15
TW: Eating disorder/depression/weight/suicide/death
It was lucky, I suppose, that I wasn't on my own. Lucky that Ambrose could see I wasn't in a fit state to be on my own, lucky that he cared.
After dinner, he talked to me about his sister, who it seemed always managed to start some sort of argument between them. I didn't have a panic attack like I thought I would and was feeling surprisingly okay. Still, he insisted I stay the night, though I was convinced I'd be fine the next morning and would manage breakfast alone.
It was like he knew something was going to happen. I don't know how else to explain it.
At just before midnight, he showed me to a small but comfortable spare bedroom which he used as storage for his suitcases and old paintings. He left me sitting on the bed to find a shirt I could sleep in.

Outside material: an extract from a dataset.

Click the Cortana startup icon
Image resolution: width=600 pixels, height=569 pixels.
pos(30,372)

The panic crawled up into me as though it had come from inside the floorboards without much, if any, warning. Like it had waited until I was sure I would be okay for the night before making its move.
It spiralled through my chest and dug its thorns into my organs so that I physically lifted my hands to my chest. I wanted to pull it out - a string of dread - but I couldn't grasp it, and it grew and grew inside me until I became it.

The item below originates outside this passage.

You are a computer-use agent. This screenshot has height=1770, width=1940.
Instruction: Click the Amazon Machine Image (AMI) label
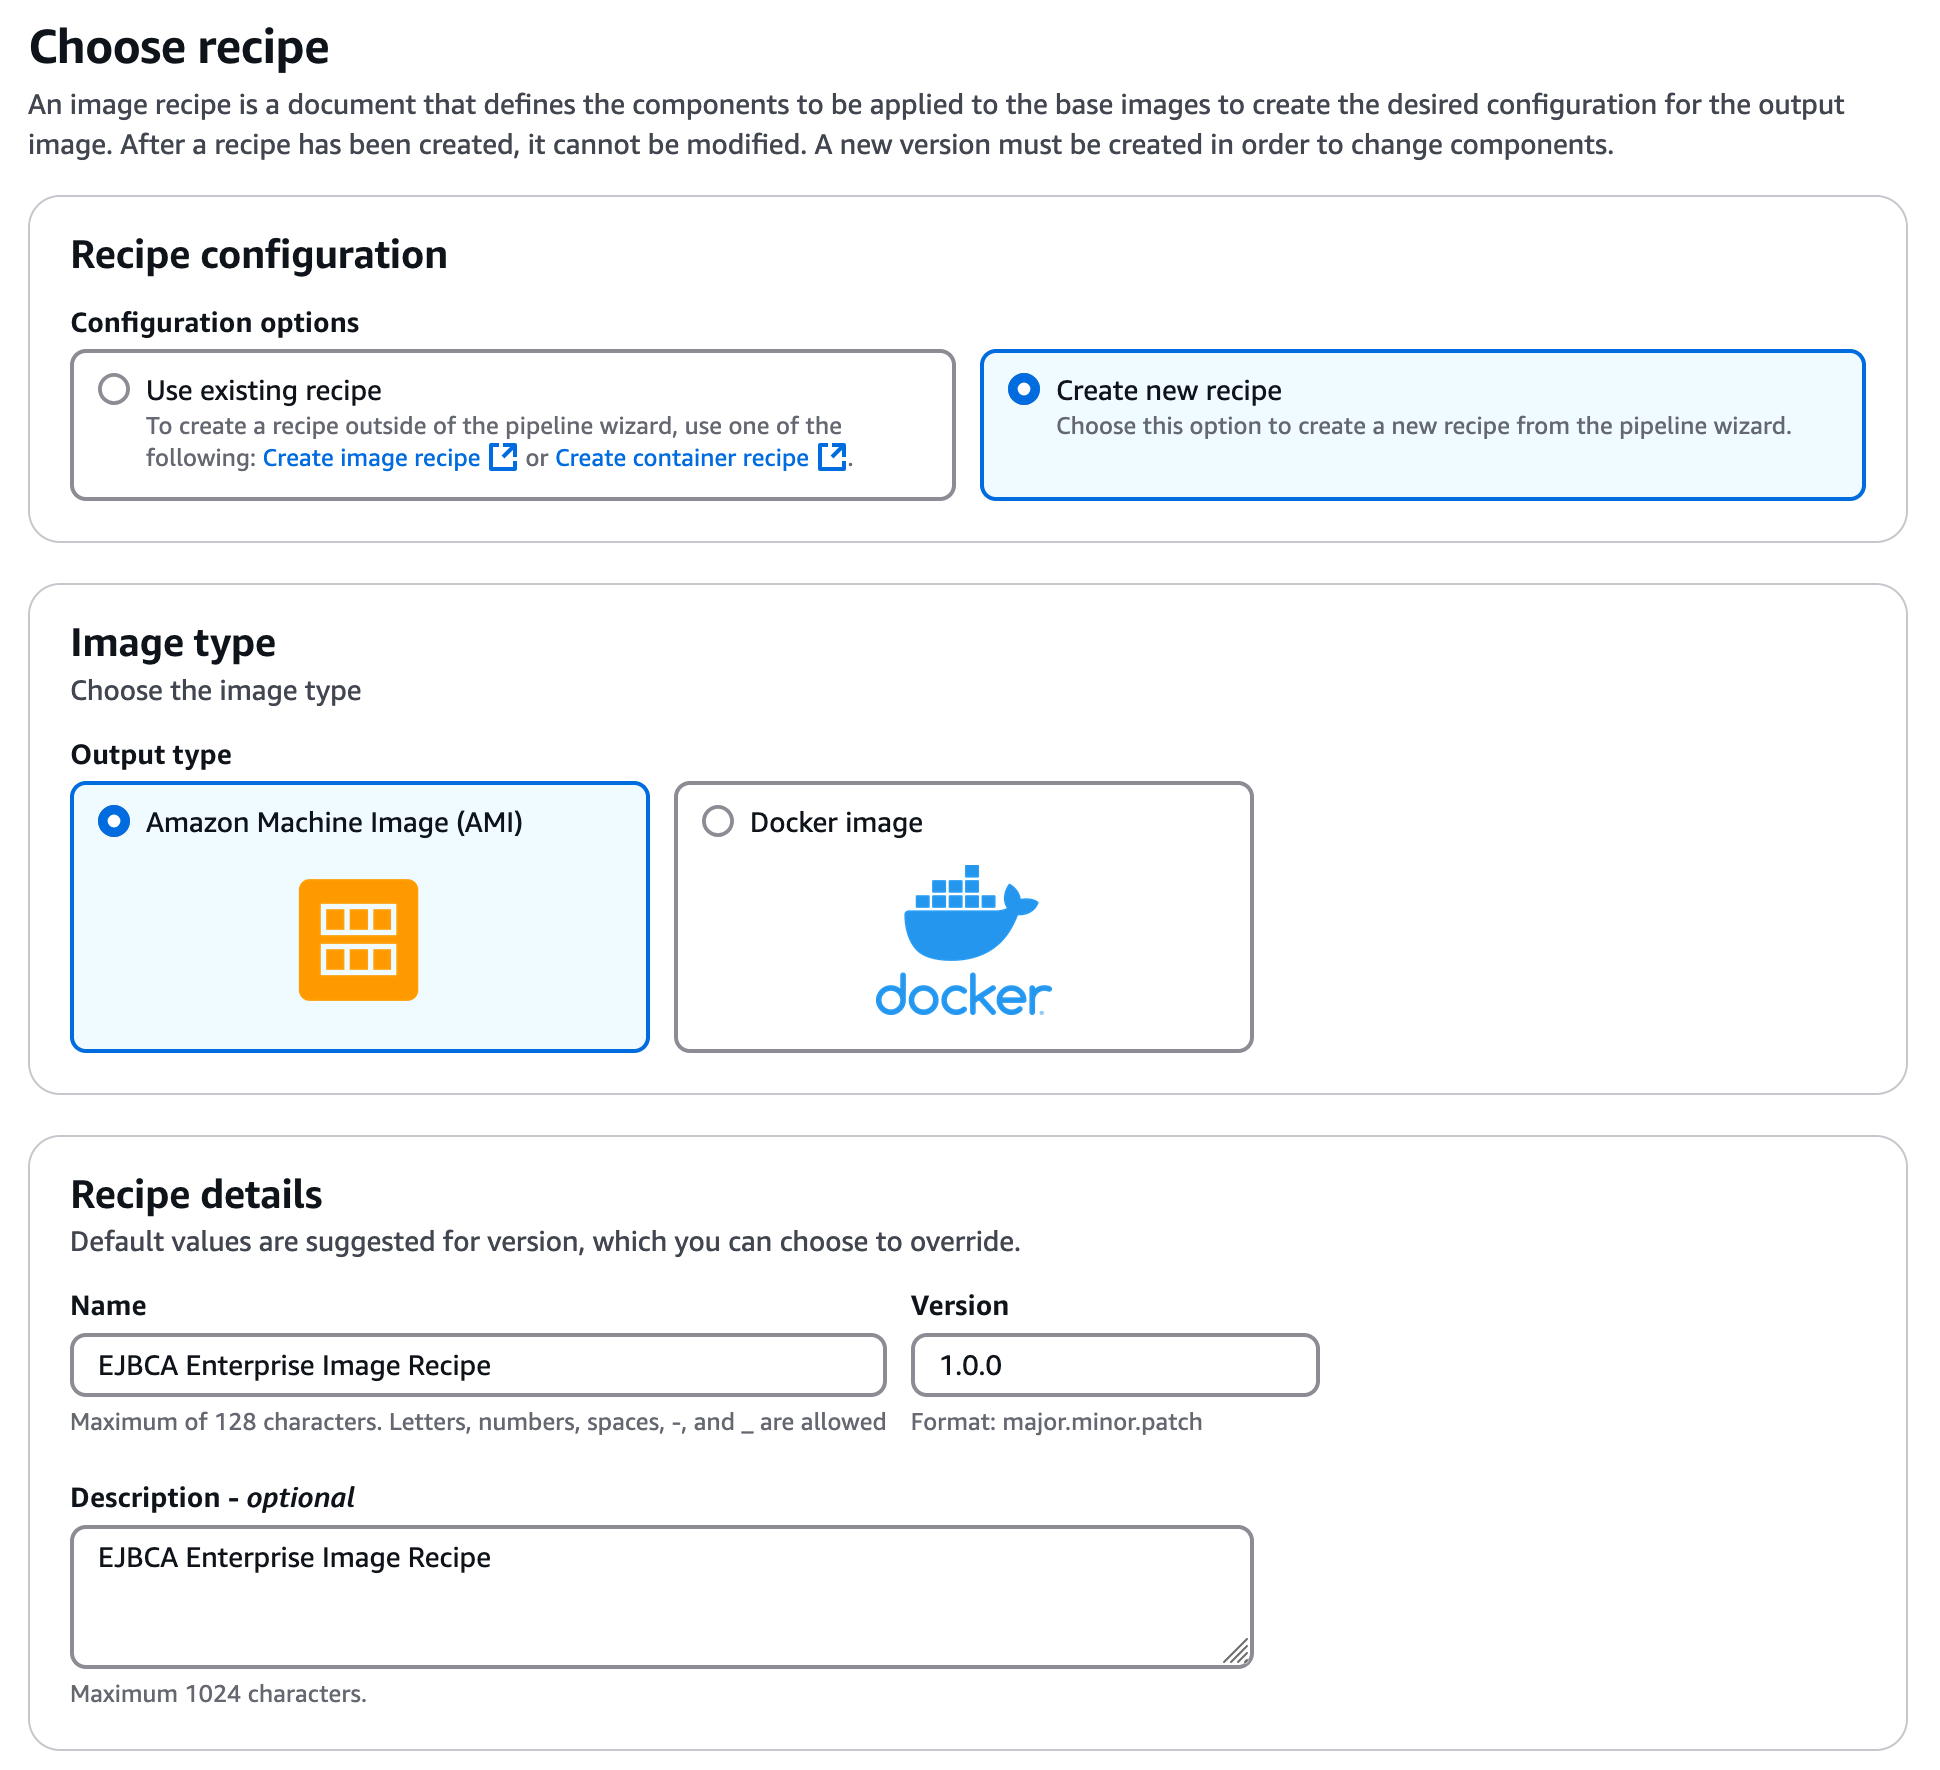334,822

I'm not entirely sure what happened, just that I couldn't breathe, but it wasn't a panic attack.
I slid off the bed and sat against it, legs splayed out, tipping my head back until it met the mattress. I tried to stare at the ceiling and find something to focus on so that I might be able to calm myself down, but all that did was worsen it all, so I closed my eyes tight and pressed the heels of my hands into them.

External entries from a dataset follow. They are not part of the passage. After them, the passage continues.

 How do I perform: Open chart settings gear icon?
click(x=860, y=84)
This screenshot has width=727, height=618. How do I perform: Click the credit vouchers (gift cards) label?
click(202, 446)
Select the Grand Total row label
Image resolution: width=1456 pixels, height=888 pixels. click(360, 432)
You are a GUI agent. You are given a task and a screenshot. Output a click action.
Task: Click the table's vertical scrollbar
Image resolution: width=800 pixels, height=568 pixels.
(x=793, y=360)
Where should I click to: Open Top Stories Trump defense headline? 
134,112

I had the urge to scoop them out of the sockets so I wouldn't have to see my body anymore.
The combination of intense hunger and intense guilt for the meal I had eaten was sickening; I needed to eat everything and to never eat again. I needed to crawl out of my body and into one that I hadn't spent the past ten years of my life ruining.
Thinking about all the food I had eaten in my life and all the comments and demands and complaints about my body, I began to realise that I wasn't ever going to be enough. For them or for me. I was striving for a perfect that didn't exist.
I envied every single person who could eat without care just as I envied every single person who ate less and weighed less than me. All the times I'd overheard conversations about weight and diets and intermittent fasting, I tried to tell myself it was wrong to want it, but I couldn't.
The negatives of ignoring it weighed out the positives. I decided it was my reason, that if I wasn't losing weight, wasn't starving, wasn't being told how thin I looked, then I wasn't supposed to be alive.
I had to do it.
Just like some people are made for science and for maths, I'm made for starving.
I knew I was sobbing because I could barely breathe through the sharpness of each inhale and because my face was hot and wet.
"Andy, hey, look at me," Ambrose tried, though I hadn't noticed him come back in the room and was glad that he had. "Andy. Honey. Look at me. Look at me. It's okay."
I couldn't look at him because I didn't know where he was or where I was or whether my eyes were open or closed or not attached to my head at all. I wanted to never see myself again.
Ambrose must have been knelt in front of me because I felt his hands pulling mine away from my face. "You have to breathe," he said.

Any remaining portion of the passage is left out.